En Pimandro se nos muestra a Hermes como discípulo, recibiendo la doctrina suprema de Pimandro, quien le orienta moral y espiritualmente, aconsejándole disipar la ignorancia, vencer las pasiones, purificar el espíritu y solamente comunicar las verdades aprendidas a las personas que previamente hayan sido iniciadas. Después es el mismo Hermes quien directamente le muestra la doctrina a su hijo Tat, señalándole los doce obstáculos básicos que todo hombre debe eliminar de sí mismo para poder obtener la iniciación: el primero es la ignorancia; el segundo, la tristeza; el tercero, la intemperancia; el cuarto, la concupiscencia; el quinto la injusticia; el sexto, la avaricia; el séptimo, el error; el octavo, la envidia; el noveno, la astucia; el décimo, la cólera; el undécimo, la temeridad, y el duodécimo, la maldad.

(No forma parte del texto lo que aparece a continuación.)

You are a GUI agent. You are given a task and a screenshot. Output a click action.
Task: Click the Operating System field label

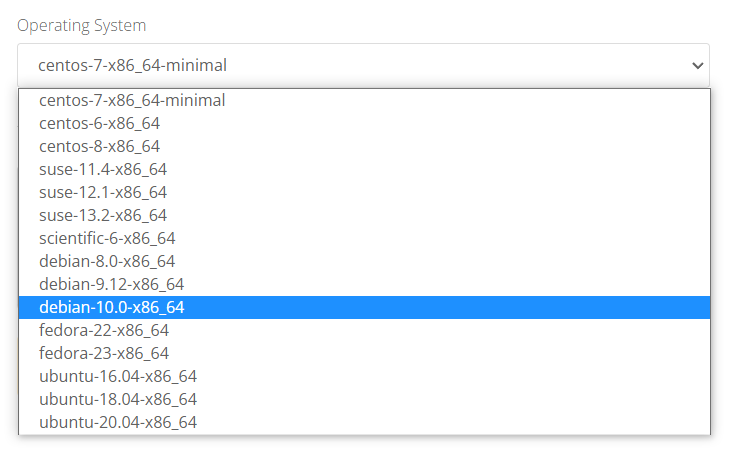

Asclepios trata de la iniciación y enseñanzas que Hermes imparte a Asclepios, mostrándole los puntos esenciales de la doctrina.

La Tabla de Esmeralda es la obra de Hermes que con mucho ha interesado más a los alquimistas, ya que la consideran una descripción muy importante en lo relativo a la obra alquímica.

Muchas escuelas y sociedades esotéricas han tratado de restablecer y revivir las iniciaciones de los pueblos antiguos, sometiendo a sus alumnos a unos ritos que en cierto modo se suponen, muchas veces sin fundamento objetivo alguno, similares a aquéllos empleados por los egipcios, los caldeos o los griegos. Hay que comprender que tener una visión certera de las antiguas iniciaciones y de sus grados o etapas es muy difícil, tanto como saber de forma indiscutible qué pruebas le eran aplicadas al neófito antes de serle revelada la filosofía arcana.